Supplied passage ▸

#####

Storage Policies - Tiered Storage for Homer Server¶
Storage policies allow you to configure tiered storage, automatically moving old data from fast local storage (hot) to cheaper object storage like S3 or Cloudflare R2 (cold).
Overview¶
┌─────────────────────────────────────────────────────────┐
│ Homer Storage │
│ │ │
│ ▼ │
│ ┌─────────────────────┐ │
│ │ Hot Volume │ ◄── New data │
│ │ (Local SSD) │ written here │
│ │ /data/homer/ │ │
│ │ max_age: 7 days │ │
│ └─────────┬───────────┘ │
│ │ │
│ │ TieringService │
│ │ (automatic, daily) │
│ ▼ │
│ ┌─────────────────────┐ │
│ │ Cold Volume │ ◄── Old data │
│ │ (S3/R2 bucket) │ moved here │
│ │ s3://bucket/cold/ │ │
│ │ max_age: unlimited │ │
│ └─────────────────────┘ │
└─────────────────────────────────────────────────────────┘
Configuration¶
Add the storage_policy section to your storage.ducklake configuration:
{
"storage": {
"enable": true,
"ducklake": {
"storage_policy": {
"enable": true,
"ttl_move_interval_sec": 3600,
"move_factor": 0.8,
"concurrent_moves": 2,
"move_on_startup": false,
"volumes": [
{
"name": "hot",
"type": "local",
"path": "/data/homer/parquet",
"priority": 0,
"max_data_age_days": 7,
"max_size_gb": 100
},
{
"name": "cold",
"type": "s3",
"path": "s3://your-bucket/homer/cold/",
"priority": 1,
"max_data_age_days": 0,
"s3_region": "us-east-1",
"s3_access_key_id": "YOUR_ACCESS_KEY",
"s3_secret_access_key": "YOUR_SECRET_KEY",
"s3_endpoint": "",
"s3_use_ssl": true
}
]
}
}
}
}
Configuration Options¶
Storage Policy Settings¶
| Option | Type | Default | Description |
|---|---|---|---|
enable |
bool | false | Enable tiered storage |
ttl_move_interval_sec |
int | 3600 | How often to check for data to move (seconds) |
move_factor |
float | 0.8 | Move data when volume fill ratio exceeds this value (0.0-1.0) |
concurrent_moves |
int | 2 | Maximum concurrent partition moves |
move_on_startup |
bool | false | Run tiering check on server startup |
move_factor Explained¶
The move_factor parameter works similar to ClickHouse storage policies. It controls when data starts moving from a volume based on disk usage:
- Value range: 0.0 to 1.0 (percentage as decimal)

#####

Exercise details ▸
Can you extend the Homer tiered storage documentation above, starting right after its last line about the move_factor value range?

Raw data ▸
#####

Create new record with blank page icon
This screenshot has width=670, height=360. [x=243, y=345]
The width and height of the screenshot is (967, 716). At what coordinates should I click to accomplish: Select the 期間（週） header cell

#####

Output of the task ▸
- Default: 0.8 (80%)
- Behavior: When volume usage exceeds
move_factor * max_size_gb, oldest partitions are moved to the next volume
Example scenarios:
| move_factor | max_size_gb | Trigger Point |
|---|---|---|
| 0.8 | 100 GB | Move starts when volume has 80 GB of data |
| 0.9 | 500 GB | Move starts when volume has 450 GB of data |
| 0.5 | 200 GB | Move starts when volume has 100 GB of data |
| 1.0 | any | Only TTL-based moves (age), no size-based moves |
Note: If max_size_gb is 0 (unlimited), only TTL-based moves (max_data_age_days) will trigger data movement.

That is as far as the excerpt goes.